What the task requires:
Return the full passage about schools going online, word for word.

Text:
— START —
Bandwidth—the speed at which information is able to travel from its source to your computer—became the defining issue for access. The cable industry and telephone companies vied for dominance. And communities organized “NetDays” to wire schools for access to the Internet.

Once online, what did schools do? In September 1996, T&L’s cover asked, “What’s Out There on the Net?”

T&L’s “What Works” column pointed out that teachers joined online projects to encourage students to learn about current affairs, experience global communications, understand world cultures, and more. An article titled “On the (Virtual) Campaign Trail” showed how “With help from today’s technology, every student can debate the issues with faraway peers and politicians, gain a better understanding of the complex American electoral process, and take part in simulated elections.”
— END —
Recorded data:
— START —
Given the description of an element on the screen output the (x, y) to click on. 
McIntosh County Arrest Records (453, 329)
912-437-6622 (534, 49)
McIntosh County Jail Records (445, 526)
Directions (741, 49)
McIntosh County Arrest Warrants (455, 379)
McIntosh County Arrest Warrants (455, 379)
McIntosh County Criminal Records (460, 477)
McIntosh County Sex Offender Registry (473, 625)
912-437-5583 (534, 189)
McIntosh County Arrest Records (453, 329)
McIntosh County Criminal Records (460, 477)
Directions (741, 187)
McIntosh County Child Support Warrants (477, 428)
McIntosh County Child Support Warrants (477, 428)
— END —
— START —
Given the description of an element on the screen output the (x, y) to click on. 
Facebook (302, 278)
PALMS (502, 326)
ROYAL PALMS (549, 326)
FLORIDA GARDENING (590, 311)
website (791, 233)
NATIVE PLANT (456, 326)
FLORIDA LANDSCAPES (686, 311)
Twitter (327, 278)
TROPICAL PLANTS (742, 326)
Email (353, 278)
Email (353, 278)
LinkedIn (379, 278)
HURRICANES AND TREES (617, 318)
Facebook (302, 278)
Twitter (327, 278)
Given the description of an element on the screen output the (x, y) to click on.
— END —
Response:
Bandwidth—the speed at which information is able to travel from its source to your computer—became the defining issue for access. The cable industry and telephone companies vied for dominance. And communities organized “NetDays” to wire schools for access to the Internet.

Once online, what did schools do? In September 1996, T&L’s cover asked, “What’s Out There on the Net?”

T&L’s “What Works” column pointed out that teachers joined online projects to encourage students to learn about current affairs, experience global communications, understand world cultures, and more. An article titled “On the (Virtual) Campaign Trail” showed how “With help from today’s technology, every student can debate the issues with faraway peers and politicians, gain a better understanding of the complex American electoral process, and take part in simulated elections.”